Yes, there is a place, a most important place, for transcendent fine art. But art is a servant of the city too, and of its life -- and it remains responsible to them. Artist-designers are not enfants terrible who have earned the privilege to throw their toys across the cityscape. By commission and by omission, this infantile behavior damages cities, and – no less so -- it trivializes the enduring meaning of art. Yet it is an appalling fact that this attitude still dominates (in various clever, self-confusing guises) in many leading design schools today. That complicated fact obscures, but does not change, its status as a form of design malpractice.
A Functional Public Realm
It is not a coincidence that those cities and parts of cities with well-connected, walkable public realms have been shown to have much lower levels of resource use and emissions per person than those that rely upon a car-dominated suburban model of urbanism. (They also tend to have better metrics of public health, well-being, and social diversity.) A growing body of research shows that the "tailpipe" (the direct combustion of fossil fuel for transportation) is only a small component of the overall impact of such a lifestyle. In addition there is the embodied energy of the vehicles, the operating and embodied energy of the infrastructure (roads, bridges, lights, signals, pipes, pumps, wires), the associated buildings and their inefficiencies, the loss of ecosystem services, and other factors.
Landscape architects have unique expertise to lead the needed re-integration of the public realm into the urban and architectural fabric -- and in that sense, to lead into a more sustainable, more truly "modern" urbanism.
It is not an accident that many of the best urban designers – the best urbanists – have been landscape architects.

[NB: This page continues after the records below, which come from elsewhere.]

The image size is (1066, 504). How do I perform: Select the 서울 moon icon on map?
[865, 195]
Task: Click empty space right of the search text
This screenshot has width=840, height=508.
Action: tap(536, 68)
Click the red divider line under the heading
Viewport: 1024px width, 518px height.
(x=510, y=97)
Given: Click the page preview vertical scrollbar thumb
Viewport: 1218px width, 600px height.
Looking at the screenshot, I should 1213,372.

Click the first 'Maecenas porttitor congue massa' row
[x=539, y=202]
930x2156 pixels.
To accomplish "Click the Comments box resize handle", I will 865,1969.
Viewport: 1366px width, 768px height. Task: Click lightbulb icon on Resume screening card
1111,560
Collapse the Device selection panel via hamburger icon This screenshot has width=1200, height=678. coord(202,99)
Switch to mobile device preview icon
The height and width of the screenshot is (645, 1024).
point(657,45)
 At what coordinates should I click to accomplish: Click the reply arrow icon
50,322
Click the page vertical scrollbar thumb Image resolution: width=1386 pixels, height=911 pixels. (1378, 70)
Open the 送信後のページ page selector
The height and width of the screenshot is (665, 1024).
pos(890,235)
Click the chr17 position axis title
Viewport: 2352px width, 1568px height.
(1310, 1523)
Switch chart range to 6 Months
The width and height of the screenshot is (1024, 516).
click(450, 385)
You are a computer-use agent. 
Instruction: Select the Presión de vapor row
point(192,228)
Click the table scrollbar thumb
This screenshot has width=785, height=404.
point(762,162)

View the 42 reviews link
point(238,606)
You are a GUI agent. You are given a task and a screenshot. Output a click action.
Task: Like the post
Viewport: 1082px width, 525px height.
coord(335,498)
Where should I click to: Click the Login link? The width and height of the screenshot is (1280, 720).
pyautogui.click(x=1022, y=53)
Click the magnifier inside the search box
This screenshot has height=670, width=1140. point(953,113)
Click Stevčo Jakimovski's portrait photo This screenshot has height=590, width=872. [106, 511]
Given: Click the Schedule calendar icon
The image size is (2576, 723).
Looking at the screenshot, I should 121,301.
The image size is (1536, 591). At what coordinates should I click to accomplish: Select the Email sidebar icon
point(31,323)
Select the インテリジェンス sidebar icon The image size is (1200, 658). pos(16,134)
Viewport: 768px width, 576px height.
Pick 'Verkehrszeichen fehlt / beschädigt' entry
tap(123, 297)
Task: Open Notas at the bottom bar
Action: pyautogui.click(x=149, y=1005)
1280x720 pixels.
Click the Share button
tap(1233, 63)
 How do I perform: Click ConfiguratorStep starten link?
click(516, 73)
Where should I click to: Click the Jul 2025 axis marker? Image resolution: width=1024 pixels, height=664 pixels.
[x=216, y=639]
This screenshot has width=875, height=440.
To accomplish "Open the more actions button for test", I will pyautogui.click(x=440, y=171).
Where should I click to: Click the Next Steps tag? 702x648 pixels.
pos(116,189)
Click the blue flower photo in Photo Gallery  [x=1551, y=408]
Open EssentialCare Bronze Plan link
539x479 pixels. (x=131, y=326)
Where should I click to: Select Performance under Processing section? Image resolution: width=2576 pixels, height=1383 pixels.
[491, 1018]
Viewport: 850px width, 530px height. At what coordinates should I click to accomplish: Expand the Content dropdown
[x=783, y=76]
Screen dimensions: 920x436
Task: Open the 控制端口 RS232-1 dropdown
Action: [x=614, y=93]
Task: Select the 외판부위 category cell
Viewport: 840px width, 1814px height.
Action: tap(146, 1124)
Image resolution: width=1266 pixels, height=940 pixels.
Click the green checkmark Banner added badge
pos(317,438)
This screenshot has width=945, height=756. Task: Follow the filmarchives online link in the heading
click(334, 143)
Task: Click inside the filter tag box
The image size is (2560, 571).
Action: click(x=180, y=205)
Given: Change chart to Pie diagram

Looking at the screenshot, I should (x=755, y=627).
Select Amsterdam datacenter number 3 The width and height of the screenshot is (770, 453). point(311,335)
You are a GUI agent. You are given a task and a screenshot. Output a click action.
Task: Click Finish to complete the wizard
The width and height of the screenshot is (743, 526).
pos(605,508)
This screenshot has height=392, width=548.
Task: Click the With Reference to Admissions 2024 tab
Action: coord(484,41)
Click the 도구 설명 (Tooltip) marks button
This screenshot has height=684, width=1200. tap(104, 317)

It would be a tragedy if the profession allowed itself to be marginalized by a lingering reactionary design impulse – one that sanctions the clever repetition of evident malpractice. (Yes, while we're discussing alleged reactionaries, let us remember that turnabout is fair play.) But the new generation of ecological landscape architects does seem genuine in wanting to transcend the limitations of an outmoded Modernism, and to inform design with greater ecological insights. That's something to work with.
Perhaps this doesn't actually amount to "saving the world" (in the admittedly rather hyperbolic title of this paper), but it's a very encouraging shift. So we look forward to the day when the leadership of landscape architecture will finally transcend a tired and irrelevant industrial fine art project, and help to bring about the exciting urban renaissance that is, as evidence suggests, entirely possible.
Michael Mehaffy is an urban design theorist and consultant, and currently Sir David Anderson Visiting Fellow at the University of Strathclyde in Glasgow.